┌─ DATA LISTING
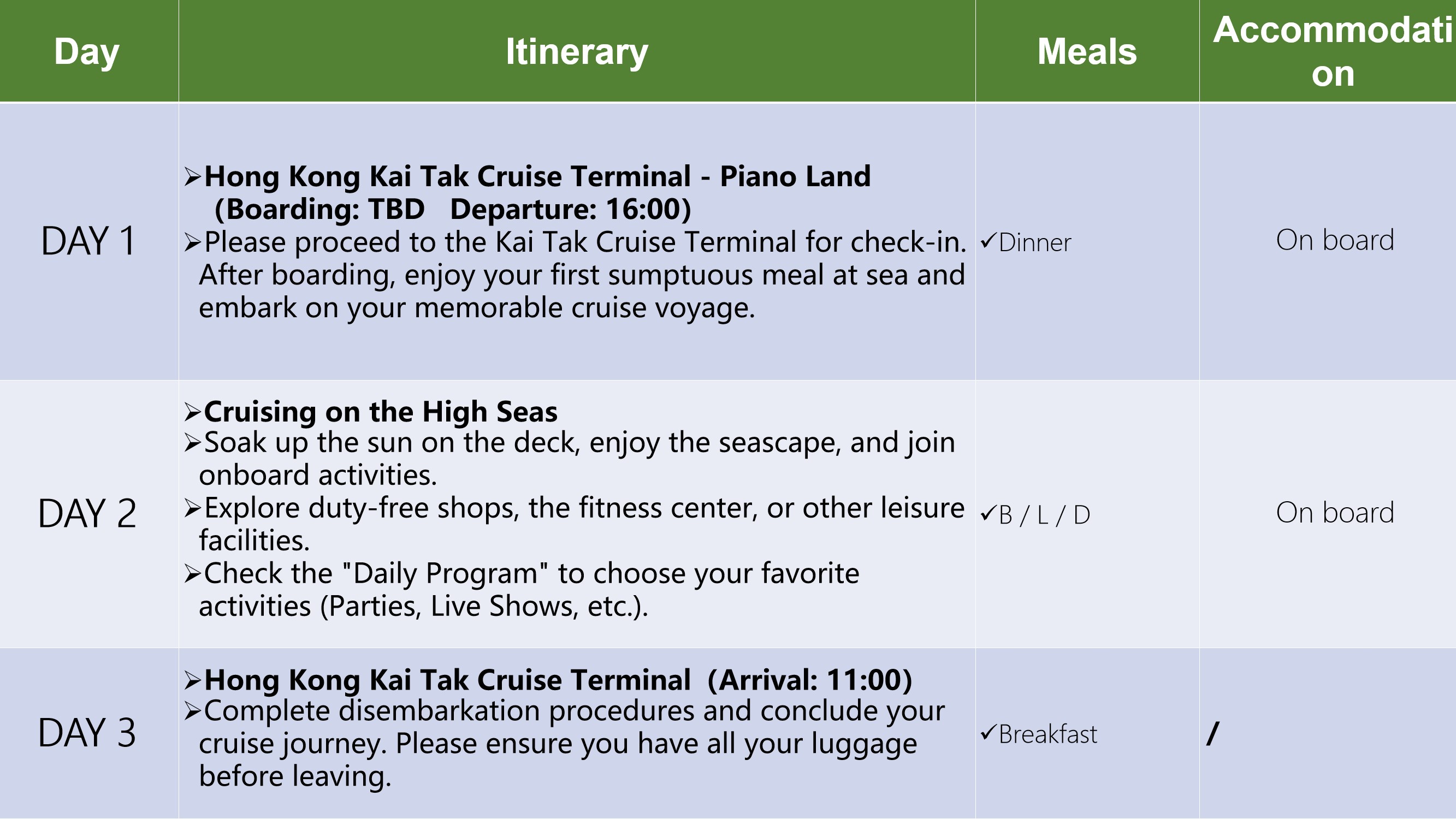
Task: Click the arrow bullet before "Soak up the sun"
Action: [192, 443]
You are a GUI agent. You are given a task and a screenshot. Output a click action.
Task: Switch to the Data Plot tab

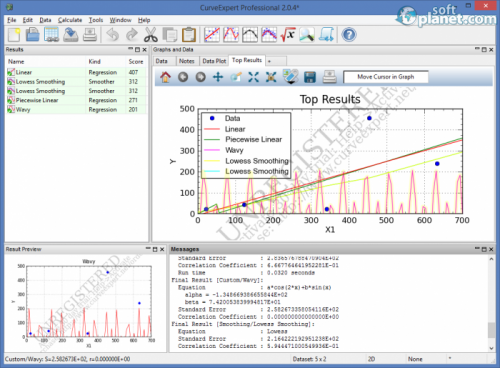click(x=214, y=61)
└─
┌─ DATA LISTING
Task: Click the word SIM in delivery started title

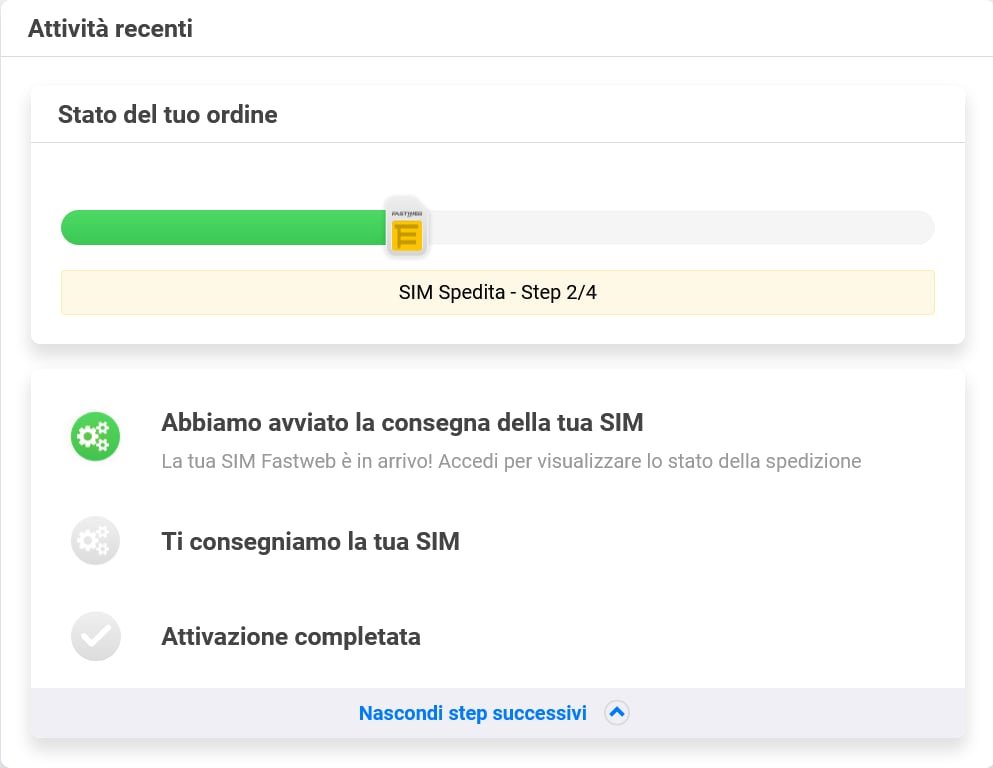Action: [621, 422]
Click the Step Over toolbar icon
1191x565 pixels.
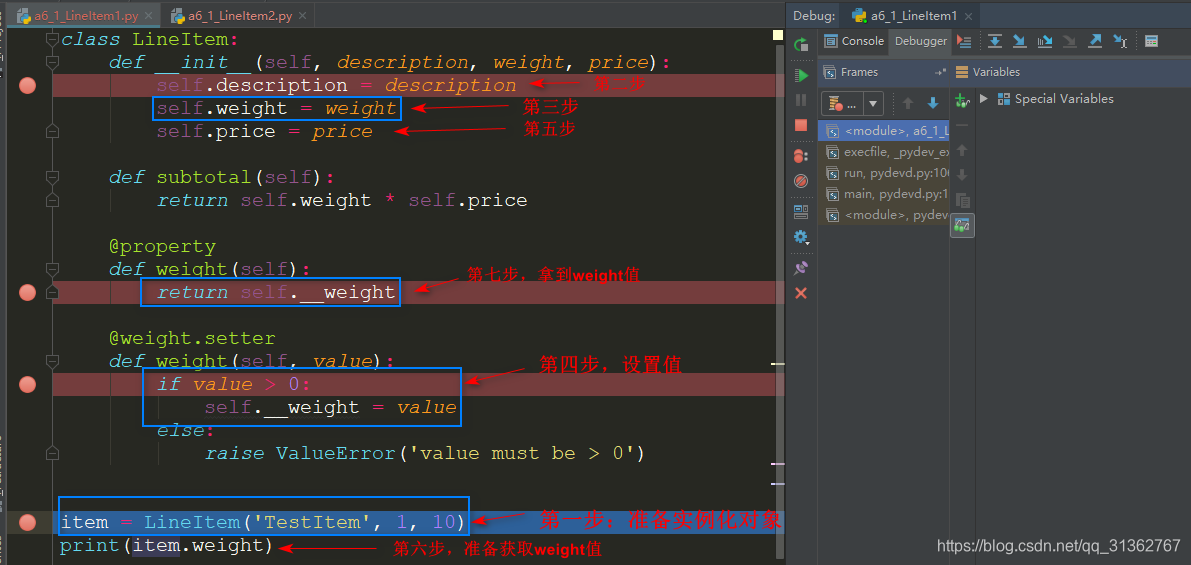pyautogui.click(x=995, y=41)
└─
┌─ DATA LISTING
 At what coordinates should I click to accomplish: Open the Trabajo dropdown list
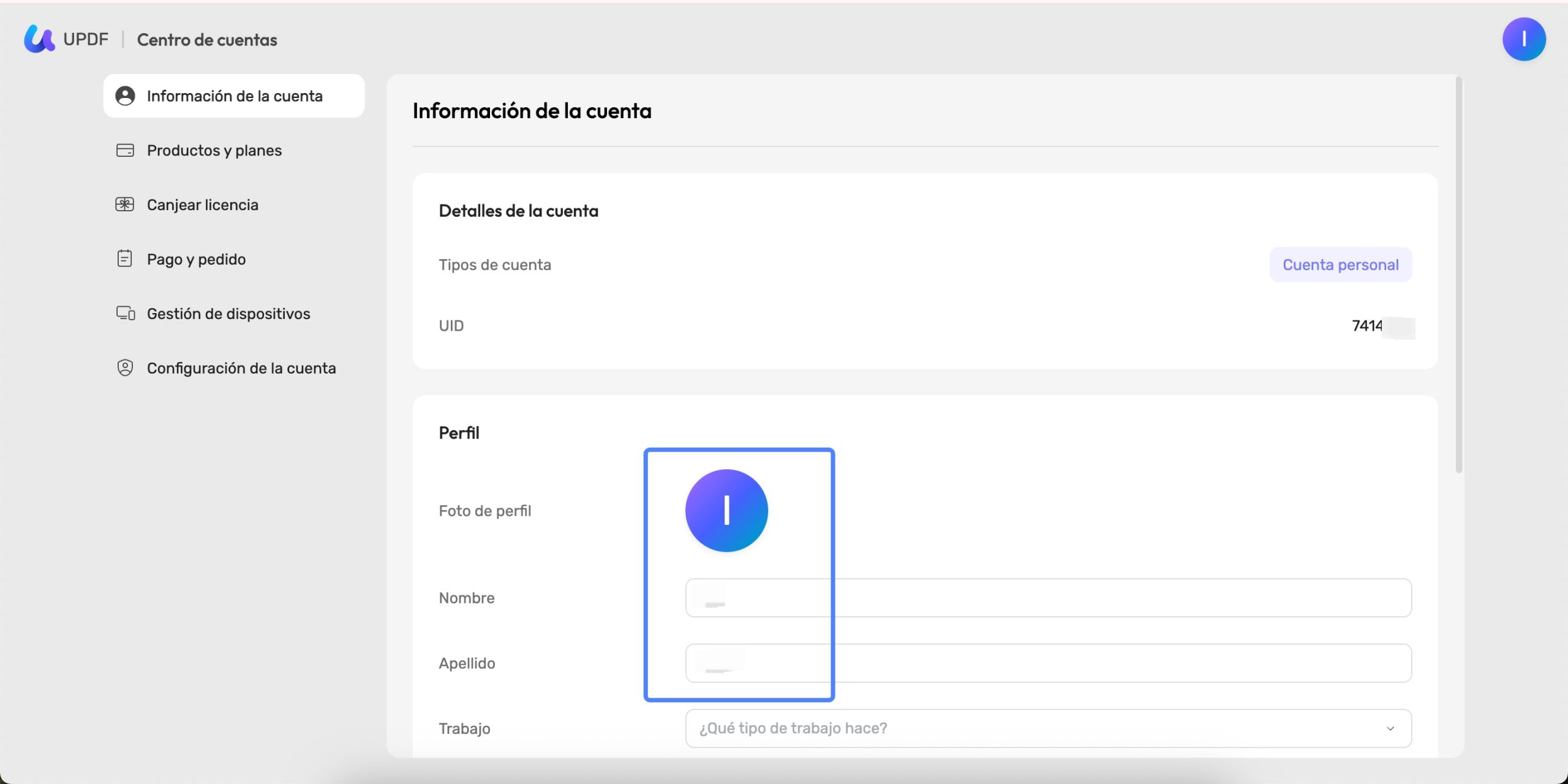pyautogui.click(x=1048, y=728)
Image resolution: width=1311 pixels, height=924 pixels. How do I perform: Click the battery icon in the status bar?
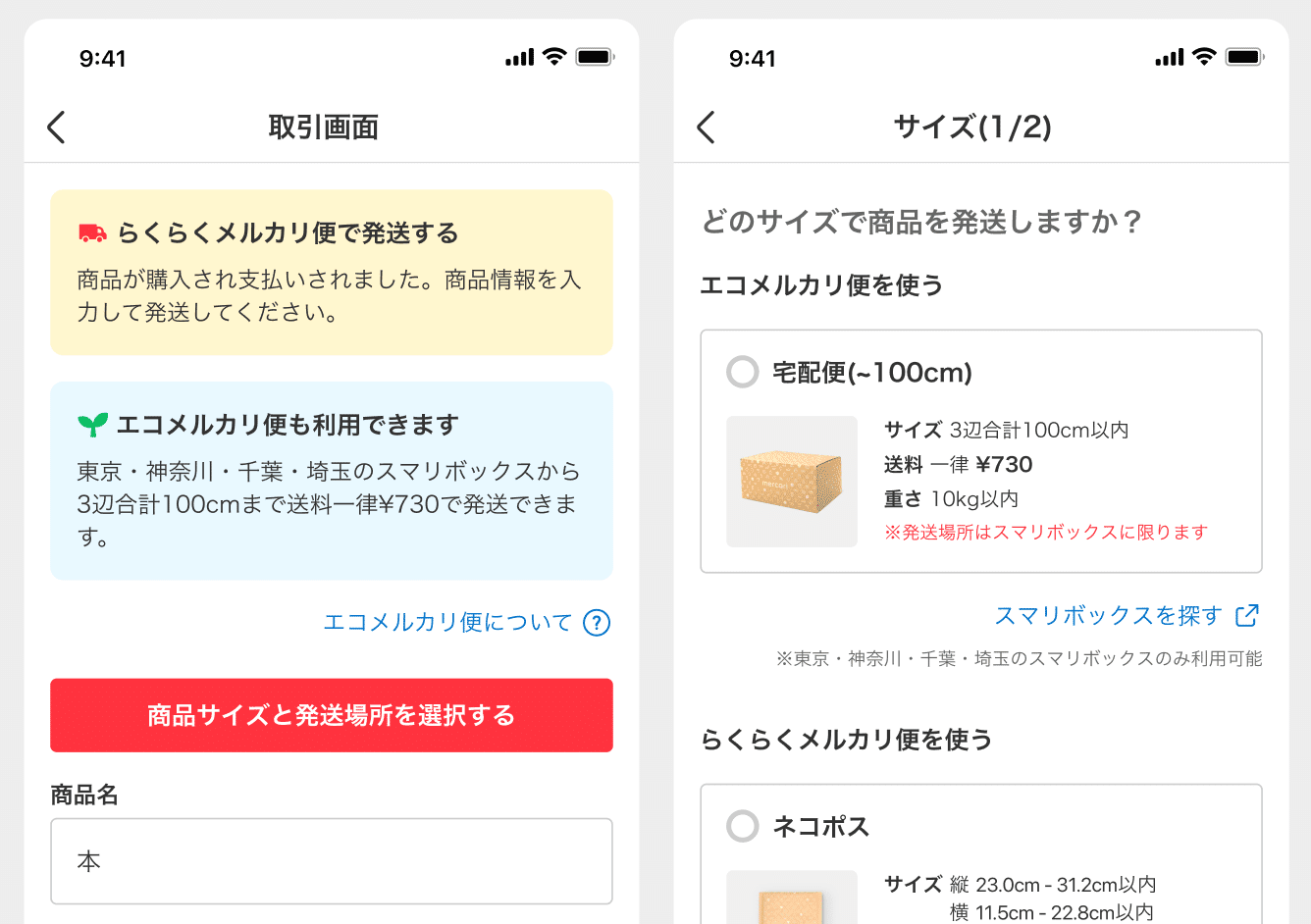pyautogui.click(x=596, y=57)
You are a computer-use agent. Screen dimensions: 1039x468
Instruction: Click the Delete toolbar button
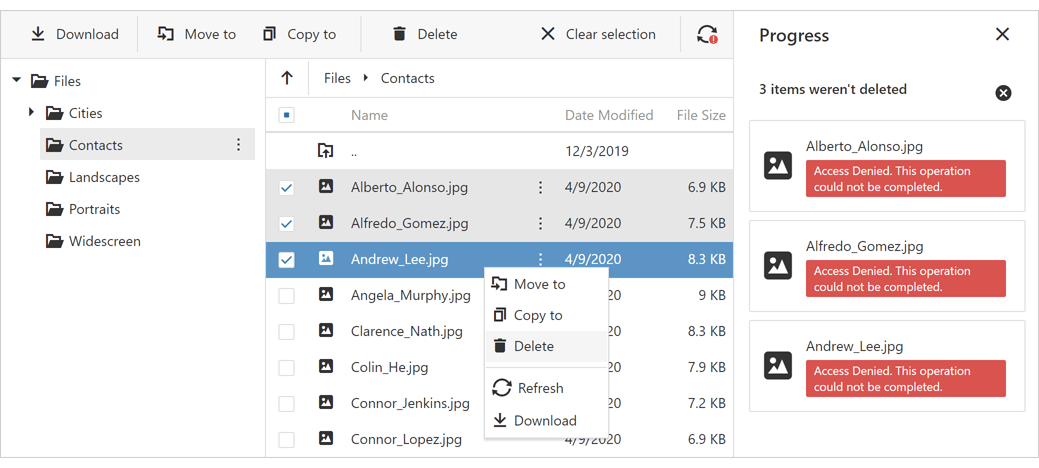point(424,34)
└─
TASK DIRECTIONS: Search the data above for the word "agent". Copy each line it is in.

SOLUTION TO THIS TASK:
You are a GUI agent. You are given a task and a screenshot. Output a click action.
You are a computer-use agent. Screen dimensions: 1039x468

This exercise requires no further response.